- Abbreviation: LA
- Spokesperson: Avdullah Hoti
- Founder: Democratic League of Kosovo The Alternative New Kosovo Alliance (withdrew)
- Founded: May 2017; 8 years ago
- Dissolved: 22 August 2019; 6 years ago
- Headquarters: Pristina, Kosovo

= LA Coalition =

The LA coalition (Koalicioni LA) was a political alliance in Kosovo, between the Democratic League of Kosovo and The Alternative which stood in the 2017 elections along with the New Kosovo Alliance, who left the coalition after the elections. It was founded originally as LAA coalition (Koalicioni LAA).

The Democratic League of Kosovo member Avdullah Hoti was the leader of the parliamentary group, and the coalition's candidate for prime minister. The coalition was in opposition and had a total of 27 seats.

== History ==

No single party or pre-election coalition would be able to govern alone in Kosovo, according to the results of the snap elections, held on 11 June 2017. The LAA Coalition came third in the elections behind the PAN Coalition and Vetëvendosje, winning 29 seats, with 32 more seats needed for a majority. Many meetings were held with Vetëvendosje officials to form a coalition so the 61 seats minimum for a majority could be met, but no agreement was ever made.

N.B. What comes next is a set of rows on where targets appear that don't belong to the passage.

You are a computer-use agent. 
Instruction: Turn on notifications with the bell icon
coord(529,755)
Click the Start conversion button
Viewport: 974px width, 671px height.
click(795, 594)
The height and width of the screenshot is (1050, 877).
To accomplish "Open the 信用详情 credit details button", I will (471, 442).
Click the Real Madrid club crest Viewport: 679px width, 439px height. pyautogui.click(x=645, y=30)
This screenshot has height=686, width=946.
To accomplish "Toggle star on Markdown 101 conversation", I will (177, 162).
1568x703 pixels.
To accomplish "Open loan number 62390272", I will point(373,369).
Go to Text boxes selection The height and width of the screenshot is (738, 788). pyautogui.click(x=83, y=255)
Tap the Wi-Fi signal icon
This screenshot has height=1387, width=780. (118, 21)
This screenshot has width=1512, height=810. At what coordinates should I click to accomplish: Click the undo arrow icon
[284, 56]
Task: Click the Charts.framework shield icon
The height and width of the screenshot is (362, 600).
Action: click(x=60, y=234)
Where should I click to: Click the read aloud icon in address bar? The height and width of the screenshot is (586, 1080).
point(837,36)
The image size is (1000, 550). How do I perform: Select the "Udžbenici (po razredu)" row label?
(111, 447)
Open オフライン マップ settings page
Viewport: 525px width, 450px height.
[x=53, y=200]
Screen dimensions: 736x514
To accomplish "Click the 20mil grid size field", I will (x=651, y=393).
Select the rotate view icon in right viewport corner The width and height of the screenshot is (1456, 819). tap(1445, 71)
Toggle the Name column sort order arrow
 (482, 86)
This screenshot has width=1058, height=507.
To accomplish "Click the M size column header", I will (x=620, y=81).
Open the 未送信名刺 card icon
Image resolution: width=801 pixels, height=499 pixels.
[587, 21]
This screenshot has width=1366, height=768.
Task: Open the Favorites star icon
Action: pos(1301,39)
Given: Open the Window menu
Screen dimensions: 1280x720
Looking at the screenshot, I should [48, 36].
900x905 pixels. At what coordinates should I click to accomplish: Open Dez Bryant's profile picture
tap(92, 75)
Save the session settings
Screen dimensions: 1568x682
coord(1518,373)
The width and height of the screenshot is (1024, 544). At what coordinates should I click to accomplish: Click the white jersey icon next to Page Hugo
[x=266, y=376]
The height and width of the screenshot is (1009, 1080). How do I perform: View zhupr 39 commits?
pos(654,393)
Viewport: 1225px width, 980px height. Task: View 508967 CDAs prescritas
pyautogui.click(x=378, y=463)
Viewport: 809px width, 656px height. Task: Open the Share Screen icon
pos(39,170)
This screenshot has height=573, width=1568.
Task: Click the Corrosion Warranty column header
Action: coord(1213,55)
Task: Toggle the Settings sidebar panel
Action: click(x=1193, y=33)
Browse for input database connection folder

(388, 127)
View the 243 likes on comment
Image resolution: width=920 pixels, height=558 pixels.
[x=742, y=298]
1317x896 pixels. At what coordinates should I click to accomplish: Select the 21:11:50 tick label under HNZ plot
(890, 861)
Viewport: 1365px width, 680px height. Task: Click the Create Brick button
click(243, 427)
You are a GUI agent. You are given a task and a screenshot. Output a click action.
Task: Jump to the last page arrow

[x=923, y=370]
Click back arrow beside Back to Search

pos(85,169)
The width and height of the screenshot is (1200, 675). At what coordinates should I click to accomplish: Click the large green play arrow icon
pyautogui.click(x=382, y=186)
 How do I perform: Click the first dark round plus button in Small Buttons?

On 4 September 2017, the New Kosovo Alliance leader Behgjet Pacolli informed the Democratic League of Kosovo leader Isa Mustafa that they were leaving the coalition. A few hours later the New Kosovo Alliance formed the government on 9 September 2017 with the PAN Coalition, which left the LA Coalition in opposition.

The coalition ended in August 2019, when the Kosovo assembly triggered early elections in a vote of no-confidence.